I am using Visual Studio 2005 with .Net20 version of protobuf-net r480.

I try to follow an example and serialize a class with string, enum, int, and byte[] data as below

[ProtoContract]
public class Proto_DemoMessage {
    public enum ESSCommandType : int {
        ClientServer = 0,
        Broadcast = 10,
        Assign = 11,
    }

    [ProtoMember(1, IsRequired = false)]
    public string Name;
    [ProtoMember(3, IsRequired = true)]
    public ESSCommandType CommandType;
    [ProtoMember(4, IsRequired = false)]
    public int Code;
    [ProtoMember(5, IsRequired = false)]
    public byte[] BytesData;

    public byte[] Serialize(){
        byte[] b = null;
        using (MemoryStream ms = new MemoryStream()) {
            Serializer.Serialize<Proto_DemoMessage>(ms, this);
            b = new byte[ms.Position];
            byte[] fullB = ms.GetBuffer();
            Array.Copy(fullB, b, b.Length);
        }
        return b;
    }

And give value to each field as below

Proto_DemoMessage inner_message = new Proto_DemoMessage();
inner_message.Name = "innerName";
inner_message.CommandType = Proto_DemoMessage.ESSCommandType.Broadcast;
inner_message.Code = 11;
inner_message.BytesData = System.Text.Encoding.Unicode.GetBytes("1234567890");

After calling inner_message.Serialize(), I write the result byte[] to a file.
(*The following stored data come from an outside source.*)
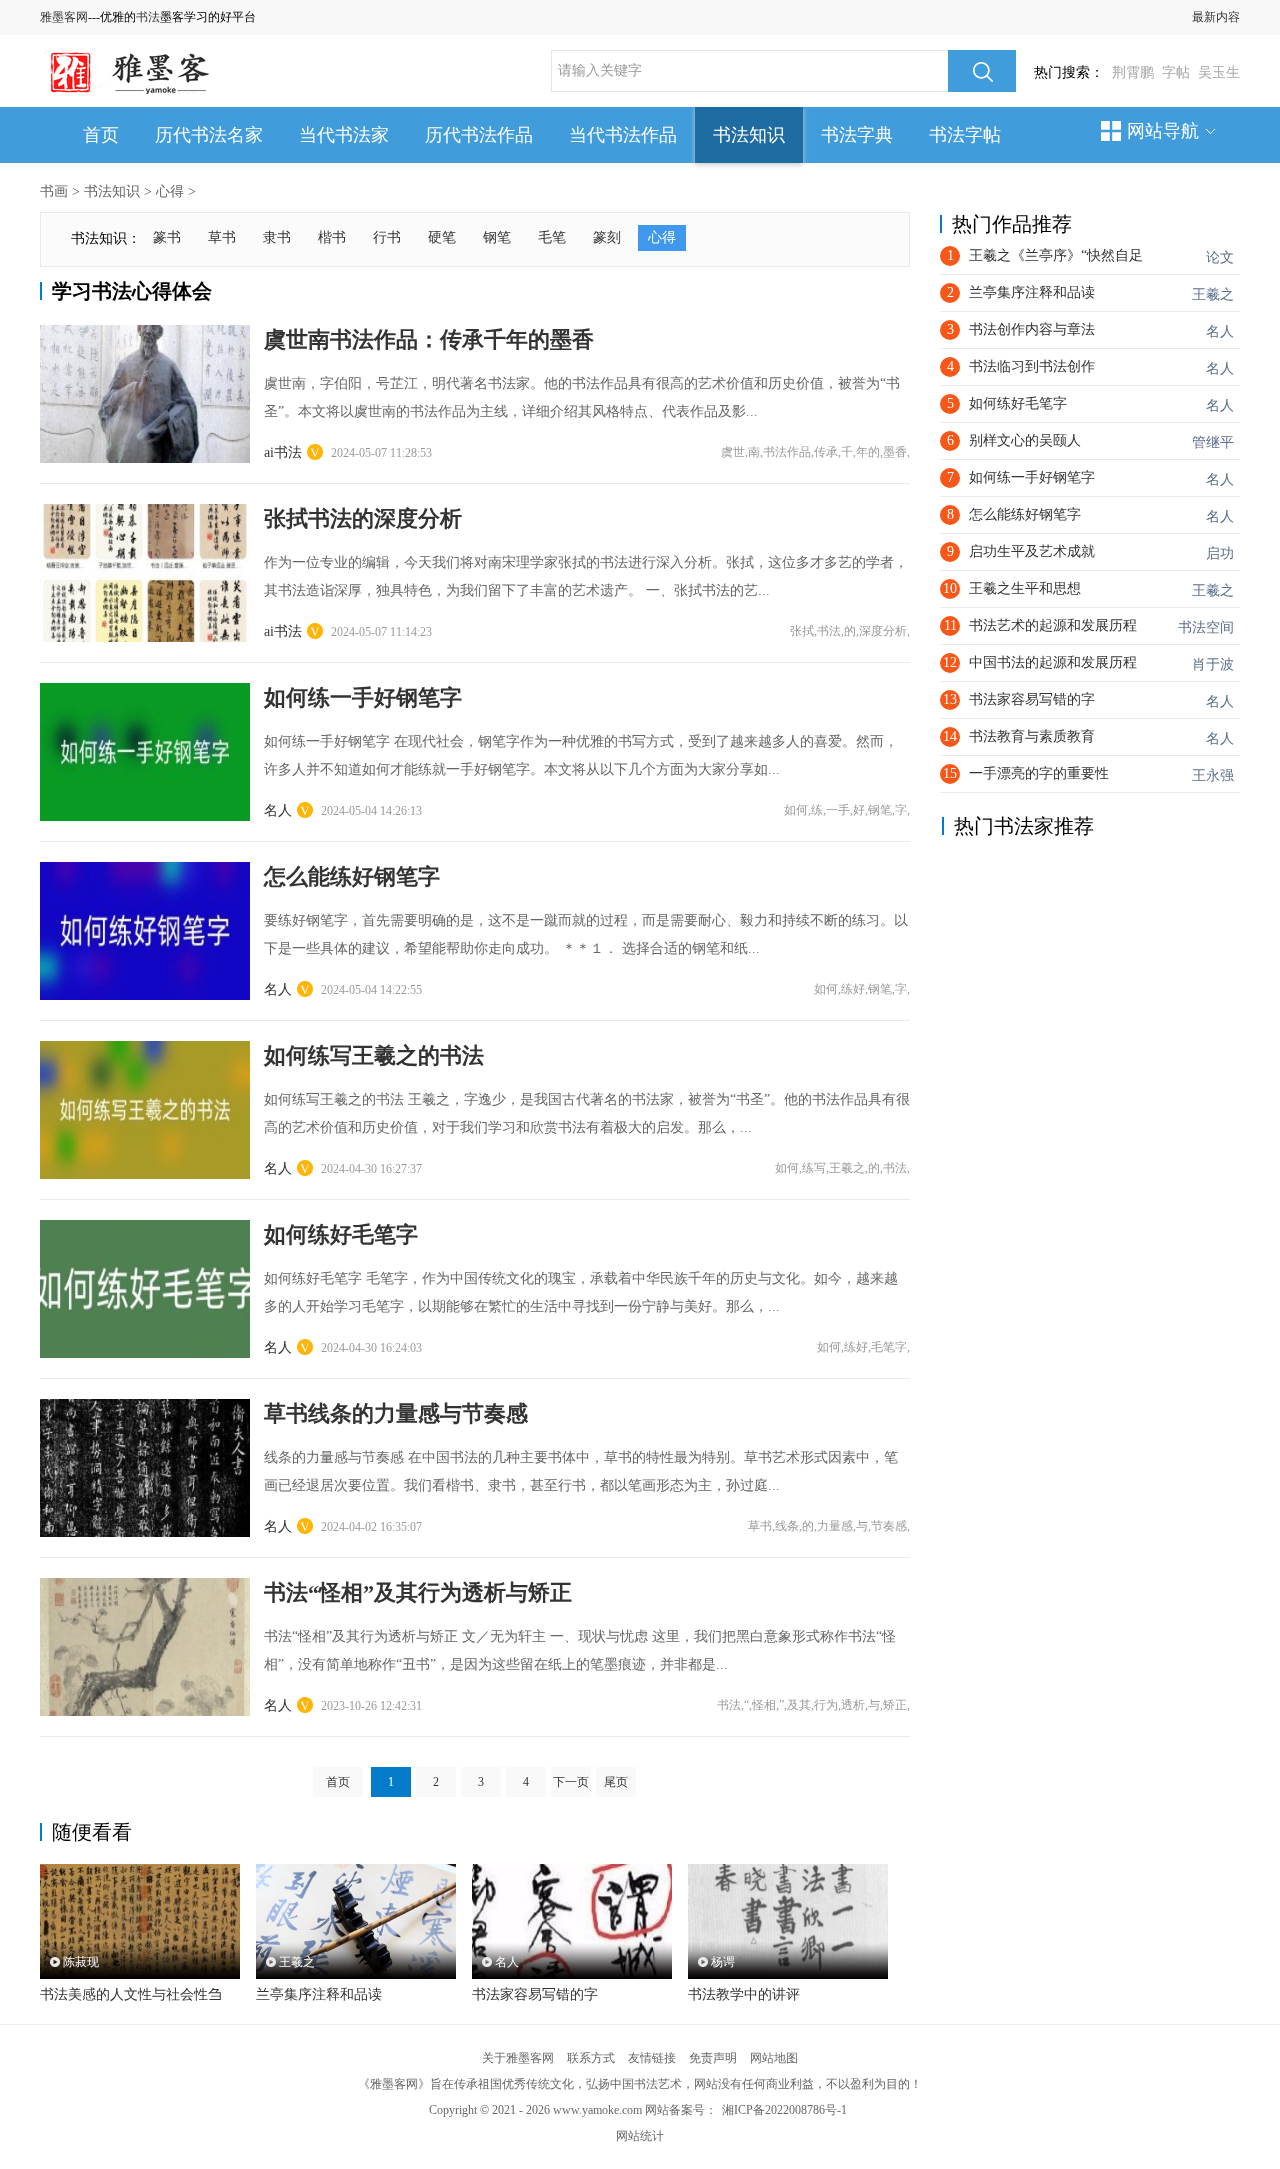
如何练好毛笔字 (341, 1234)
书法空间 (1206, 627)
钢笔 (497, 237)
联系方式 (591, 2058)
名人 (278, 810)
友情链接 (652, 2058)
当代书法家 (344, 135)
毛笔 (552, 237)
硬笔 (442, 237)
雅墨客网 (64, 17)
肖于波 (1213, 664)
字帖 (1176, 72)
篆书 (167, 237)
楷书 (332, 237)
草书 (222, 237)
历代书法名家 (209, 135)
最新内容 (1216, 17)
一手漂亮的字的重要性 (1039, 773)
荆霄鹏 (1133, 72)
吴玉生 (1219, 72)
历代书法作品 (479, 135)
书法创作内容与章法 (1032, 329)
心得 (170, 191)
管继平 (1213, 442)
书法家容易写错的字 (535, 1994)
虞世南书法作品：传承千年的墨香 (429, 339)
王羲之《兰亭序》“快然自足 (1056, 255)
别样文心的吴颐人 (1025, 440)
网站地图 (774, 2058)
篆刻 (607, 237)
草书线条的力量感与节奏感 (396, 1413)
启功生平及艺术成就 (1032, 551)
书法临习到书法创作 (1032, 366)
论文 (1220, 257)
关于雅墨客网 (518, 2058)
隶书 (277, 237)
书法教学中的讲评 (744, 1994)
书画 (54, 191)
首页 (101, 135)
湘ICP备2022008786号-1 (784, 2110)
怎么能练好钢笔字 (352, 876)
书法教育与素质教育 (1032, 736)
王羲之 (1213, 294)
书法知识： (106, 238)
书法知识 (749, 135)
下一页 (571, 1782)
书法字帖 (965, 135)
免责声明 (713, 2058)
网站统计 (640, 2136)
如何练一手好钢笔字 (363, 697)
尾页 (616, 1782)
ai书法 (283, 452)
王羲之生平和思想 (1025, 588)
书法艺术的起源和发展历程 (1053, 625)
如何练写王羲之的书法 (374, 1055)
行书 (387, 237)
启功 (1220, 553)
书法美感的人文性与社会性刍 (131, 1994)
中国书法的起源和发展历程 (1053, 662)
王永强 (1213, 775)
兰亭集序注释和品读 (319, 1994)
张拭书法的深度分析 (363, 518)
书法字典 (857, 135)
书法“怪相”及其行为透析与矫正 (418, 1592)
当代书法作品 (623, 135)
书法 (148, 17)
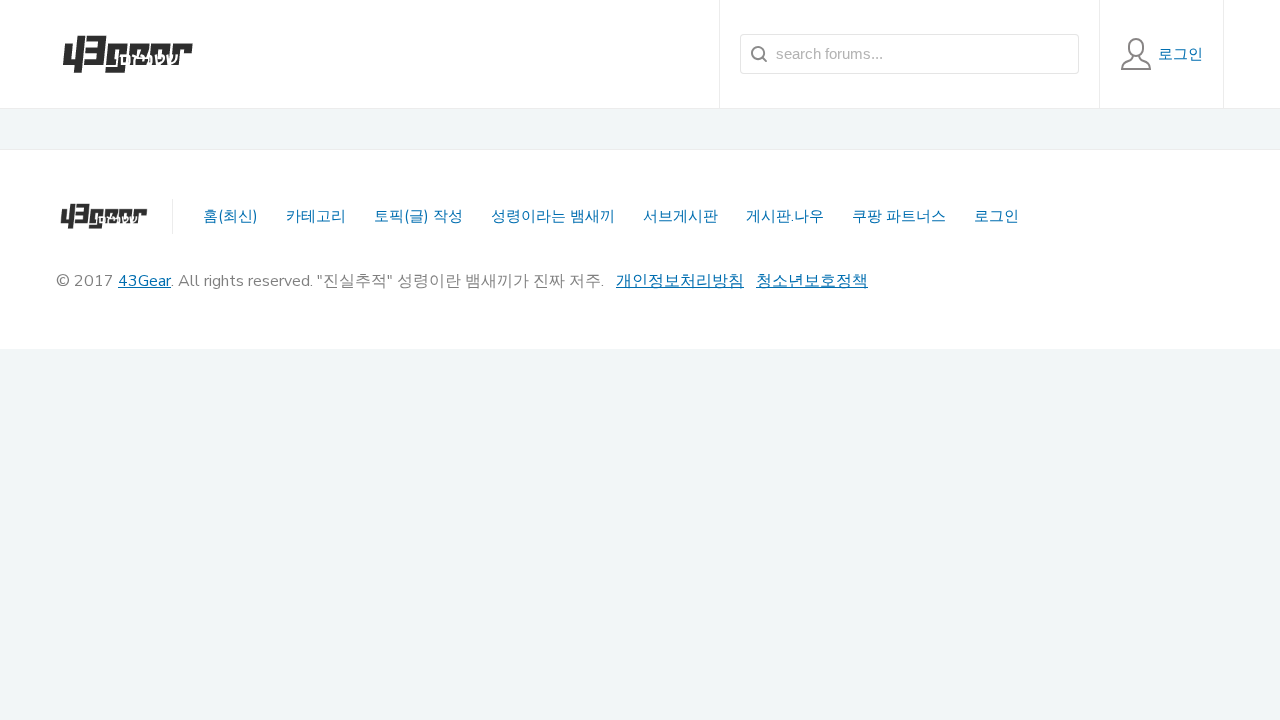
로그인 (996, 216)
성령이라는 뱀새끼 (553, 216)
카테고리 (316, 216)
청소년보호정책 (812, 281)
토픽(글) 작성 (418, 216)
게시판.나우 (785, 216)
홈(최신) (230, 216)
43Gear (144, 281)
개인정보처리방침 (680, 281)
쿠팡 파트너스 (899, 216)
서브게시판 (680, 216)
When I open the file in HEX mode to verify it, I found each byte in byte[] has a 00 padding behind it. The result is:

2A 14 31 00 32 00 33 00 34 00 35 00 36 00 37 00 38 00 39 00 30 00

Is there something I did wrong? I appreciate for your help.

2
You threw me with your MemoryStream code... you could just use .ToArray() there - it would be far more direct. But Cicada is entirely correct; you are including BytesData as UTF-16; which has zeros for ASCII-range characters. That is entirely self-inflicted, via the BytesData = line - Marc Gravell

2 Answers

3
votes

Everything's OK. Your string is encoded in UTF-16. In this encoding all characters are (at least) two bytes wide.

1
votes

While I was checking if these zeroes are indeed because of Unicode encoding, I also checked that UTF8 is more compact (as it could be expected), so using

inner_message.BytesData = System.Text.Encoding.UTF8.GetBytes("1234567890");

might do some good.

upd: or really using a string property as per Marc Gravell's suggestion.